It hasn’t been an easy couple of months. My embryo transfer cycle brought a lot of traumatic memories to the surface and created anxiety at a much higher level than I expected. My husband was out of town quite a bit which meant I had to do many of my IM injections on my own. My nurse drew a target on my booty to help me hit the right spot. (Pardon the messy room in the photo)
Ultimately, this cycle ended in bad news…a negative pregnancy test. I couldn’t bring myself to write about it until now and it took me a couple weeks to talk to my doctor. Sadly, this bad news lead right into the four year anniversary of losing Jaxon (our first loss at 15 weeks) and I struggled emotionally right up to that date (March 23).

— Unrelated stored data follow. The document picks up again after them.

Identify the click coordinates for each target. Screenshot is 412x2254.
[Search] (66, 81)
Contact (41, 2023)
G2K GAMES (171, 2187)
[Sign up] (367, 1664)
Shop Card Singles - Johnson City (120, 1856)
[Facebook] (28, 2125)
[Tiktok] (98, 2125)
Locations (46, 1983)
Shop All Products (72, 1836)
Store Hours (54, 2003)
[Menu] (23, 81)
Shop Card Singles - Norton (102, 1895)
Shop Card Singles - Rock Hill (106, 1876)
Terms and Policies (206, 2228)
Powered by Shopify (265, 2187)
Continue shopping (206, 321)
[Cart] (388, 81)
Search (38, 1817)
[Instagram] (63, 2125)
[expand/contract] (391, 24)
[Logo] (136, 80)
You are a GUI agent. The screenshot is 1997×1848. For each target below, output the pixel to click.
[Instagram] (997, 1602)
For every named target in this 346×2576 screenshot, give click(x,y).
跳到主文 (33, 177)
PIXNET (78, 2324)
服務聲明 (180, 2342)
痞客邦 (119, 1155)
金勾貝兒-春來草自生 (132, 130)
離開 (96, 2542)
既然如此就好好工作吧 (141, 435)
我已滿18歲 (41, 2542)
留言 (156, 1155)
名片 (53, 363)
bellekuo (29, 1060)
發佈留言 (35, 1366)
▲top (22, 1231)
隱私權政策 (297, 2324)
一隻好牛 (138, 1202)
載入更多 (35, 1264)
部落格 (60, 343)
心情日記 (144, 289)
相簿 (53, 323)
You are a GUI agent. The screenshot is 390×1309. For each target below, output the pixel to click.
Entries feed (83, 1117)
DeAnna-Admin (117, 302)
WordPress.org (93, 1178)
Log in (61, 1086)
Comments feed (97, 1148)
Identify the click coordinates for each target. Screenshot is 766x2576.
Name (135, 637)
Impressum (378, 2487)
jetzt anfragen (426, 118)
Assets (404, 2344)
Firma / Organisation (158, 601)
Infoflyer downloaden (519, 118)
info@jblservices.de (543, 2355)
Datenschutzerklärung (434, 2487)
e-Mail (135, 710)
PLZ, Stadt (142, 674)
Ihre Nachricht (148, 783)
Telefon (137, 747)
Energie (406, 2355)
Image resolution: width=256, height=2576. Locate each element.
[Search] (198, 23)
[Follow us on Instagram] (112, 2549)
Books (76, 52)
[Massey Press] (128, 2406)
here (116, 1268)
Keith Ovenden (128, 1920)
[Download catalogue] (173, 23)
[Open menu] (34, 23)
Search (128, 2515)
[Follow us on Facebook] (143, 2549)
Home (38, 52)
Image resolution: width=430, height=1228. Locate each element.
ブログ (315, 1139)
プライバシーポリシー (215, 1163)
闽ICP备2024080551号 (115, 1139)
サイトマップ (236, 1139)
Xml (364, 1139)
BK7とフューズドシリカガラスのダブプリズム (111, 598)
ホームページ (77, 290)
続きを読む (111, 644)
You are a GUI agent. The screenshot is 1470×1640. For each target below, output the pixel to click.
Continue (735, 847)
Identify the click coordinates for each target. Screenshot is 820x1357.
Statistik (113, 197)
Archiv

I took a walk that day where I discovered the sign above, “love is an ocean”. Whoever placed it here has no idea how much love is here. This is where we spread Jaxon’s ashes. I took the photo two days later on my birthday.
My husband gave me this necklace for my birthday. He said it represents our home by the ocean but more importantly is a symbol for Jaxon at the center where my birthstone in aquamarine is placed. That was the first time I thought about sharing my birthstone with Jaxon and it gave me a sense of peace. This necklace brought a lot of love to me on my birthday. “Love is an ocean” is what I now carry around my neck and close to my heart.
I wanted to be around something beautiful for my birthday. My husband and I went with some friends to a botanical garden. Tulips ruled the land and the colors painted our day, leaving everyone with smiles…and a peacock to bid us farewell.